The changes to the world political map are greater now than at any other period in the 20th century with the exceptions of the two world wars and their immediate aftermath. The collapse of Communism as a system of rule in the Soviet Union and Eastern Europe has had enormous consequences for those areas and the rest of the world as well. In the former communist ruled systems, pre-communist attitudes, values, fears and hatreds have resurfaced with a vengeance. Chief amongst these factors is the resurgence of ethnic violence and extreme nationalistic tendencies. The increasingly fragmented societies of the Eurasian continent in turn have added another dimension to the ethnic animosities and strife already evident in the Middle east, parts of Asia (e.g. Indonesia and East Timor), Somalia, much of Sub-Saharan Africa and Cyprus.
Serious analysis of this phenomenon, its causes and consequences, is important and much needed in the new global disorder.

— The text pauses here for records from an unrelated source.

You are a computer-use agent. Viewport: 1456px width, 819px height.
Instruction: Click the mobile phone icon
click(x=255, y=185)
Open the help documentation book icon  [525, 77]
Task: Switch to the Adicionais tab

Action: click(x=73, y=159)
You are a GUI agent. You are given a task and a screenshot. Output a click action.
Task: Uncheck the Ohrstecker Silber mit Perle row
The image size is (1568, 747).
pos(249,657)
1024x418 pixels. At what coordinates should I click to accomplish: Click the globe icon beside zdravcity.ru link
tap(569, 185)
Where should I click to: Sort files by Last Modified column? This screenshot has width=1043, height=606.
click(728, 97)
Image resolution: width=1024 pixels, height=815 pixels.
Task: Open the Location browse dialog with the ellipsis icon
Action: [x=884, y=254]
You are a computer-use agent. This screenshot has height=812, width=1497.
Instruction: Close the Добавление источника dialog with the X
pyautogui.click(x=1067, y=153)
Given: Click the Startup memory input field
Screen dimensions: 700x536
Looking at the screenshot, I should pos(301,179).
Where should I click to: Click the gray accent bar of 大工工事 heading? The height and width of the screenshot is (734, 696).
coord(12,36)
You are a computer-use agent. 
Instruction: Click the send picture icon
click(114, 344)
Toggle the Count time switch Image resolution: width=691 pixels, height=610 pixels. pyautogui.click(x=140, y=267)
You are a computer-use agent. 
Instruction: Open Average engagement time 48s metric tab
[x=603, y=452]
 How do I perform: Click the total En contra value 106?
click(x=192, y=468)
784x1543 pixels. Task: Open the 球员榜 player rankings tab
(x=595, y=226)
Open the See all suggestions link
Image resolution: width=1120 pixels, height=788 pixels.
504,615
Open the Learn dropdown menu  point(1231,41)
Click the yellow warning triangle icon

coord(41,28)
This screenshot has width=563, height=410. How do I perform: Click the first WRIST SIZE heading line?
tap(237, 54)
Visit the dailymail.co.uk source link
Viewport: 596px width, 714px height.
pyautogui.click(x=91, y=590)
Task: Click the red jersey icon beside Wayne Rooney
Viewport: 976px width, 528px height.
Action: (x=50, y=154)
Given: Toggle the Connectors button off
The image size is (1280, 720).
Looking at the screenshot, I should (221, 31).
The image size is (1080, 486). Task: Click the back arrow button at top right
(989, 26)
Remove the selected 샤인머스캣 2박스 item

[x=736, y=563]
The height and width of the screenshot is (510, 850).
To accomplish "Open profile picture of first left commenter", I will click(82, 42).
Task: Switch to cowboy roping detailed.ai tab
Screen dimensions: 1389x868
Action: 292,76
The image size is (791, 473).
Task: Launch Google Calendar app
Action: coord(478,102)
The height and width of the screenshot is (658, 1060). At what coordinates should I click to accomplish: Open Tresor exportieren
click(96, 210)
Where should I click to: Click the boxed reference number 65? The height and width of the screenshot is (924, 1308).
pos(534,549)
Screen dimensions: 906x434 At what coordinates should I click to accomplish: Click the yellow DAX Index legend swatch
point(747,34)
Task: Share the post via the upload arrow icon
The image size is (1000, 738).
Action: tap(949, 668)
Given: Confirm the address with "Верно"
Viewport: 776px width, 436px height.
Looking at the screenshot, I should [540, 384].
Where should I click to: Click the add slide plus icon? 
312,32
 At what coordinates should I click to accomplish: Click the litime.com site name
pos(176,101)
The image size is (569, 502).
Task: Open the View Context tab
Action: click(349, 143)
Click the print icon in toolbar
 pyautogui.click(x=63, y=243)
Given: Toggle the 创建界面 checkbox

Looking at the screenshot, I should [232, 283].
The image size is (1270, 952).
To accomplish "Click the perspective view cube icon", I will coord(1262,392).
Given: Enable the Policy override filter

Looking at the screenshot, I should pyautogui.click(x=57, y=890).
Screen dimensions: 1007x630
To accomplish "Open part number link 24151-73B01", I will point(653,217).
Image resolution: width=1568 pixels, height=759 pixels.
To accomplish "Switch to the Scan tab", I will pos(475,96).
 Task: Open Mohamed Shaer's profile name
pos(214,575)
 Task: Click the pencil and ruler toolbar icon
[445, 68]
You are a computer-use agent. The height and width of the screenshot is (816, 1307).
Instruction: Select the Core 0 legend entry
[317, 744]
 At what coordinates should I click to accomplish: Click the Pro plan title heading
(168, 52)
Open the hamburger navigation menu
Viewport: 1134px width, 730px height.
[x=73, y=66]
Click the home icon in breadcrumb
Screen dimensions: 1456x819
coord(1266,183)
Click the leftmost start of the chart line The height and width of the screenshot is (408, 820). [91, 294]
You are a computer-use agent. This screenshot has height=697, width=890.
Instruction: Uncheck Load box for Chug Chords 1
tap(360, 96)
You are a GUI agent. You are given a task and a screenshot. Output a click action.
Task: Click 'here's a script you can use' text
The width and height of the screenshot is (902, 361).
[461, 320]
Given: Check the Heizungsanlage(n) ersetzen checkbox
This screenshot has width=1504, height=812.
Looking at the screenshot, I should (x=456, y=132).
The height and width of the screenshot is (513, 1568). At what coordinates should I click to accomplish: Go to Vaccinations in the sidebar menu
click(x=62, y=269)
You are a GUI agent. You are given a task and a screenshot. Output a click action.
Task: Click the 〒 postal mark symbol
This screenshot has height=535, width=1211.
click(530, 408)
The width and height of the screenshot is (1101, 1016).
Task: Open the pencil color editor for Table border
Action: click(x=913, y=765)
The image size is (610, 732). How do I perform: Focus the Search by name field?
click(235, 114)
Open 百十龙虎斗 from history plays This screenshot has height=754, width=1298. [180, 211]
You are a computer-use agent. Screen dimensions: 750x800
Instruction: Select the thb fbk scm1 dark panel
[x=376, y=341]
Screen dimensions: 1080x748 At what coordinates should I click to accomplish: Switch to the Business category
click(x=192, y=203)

Analysts and commentators alike are concerned with the need to explain the sources of ethnic conflict, as well as its policy consequences. Even in established political systems, based in long-standing industrial democracies, separatism and regionalism are becoming more pronounced; examples are the United Kingdom, France and Spain. In these countries, important elements of the population now focus on their immediate localities and regions as political benchmarks, and they emphasize their local heritage in history, music, the arts and other cultural expressions. This is not a new phenomenon, but it appears to be more urgently expressed as the 20th century draws to a close. The drive for nation-building and the construction of regional entities, a dominant theme in much of the world for many decades (in the West, several centuries) is being overshadowed by a quest for smaller, more manageable, political and cultural units.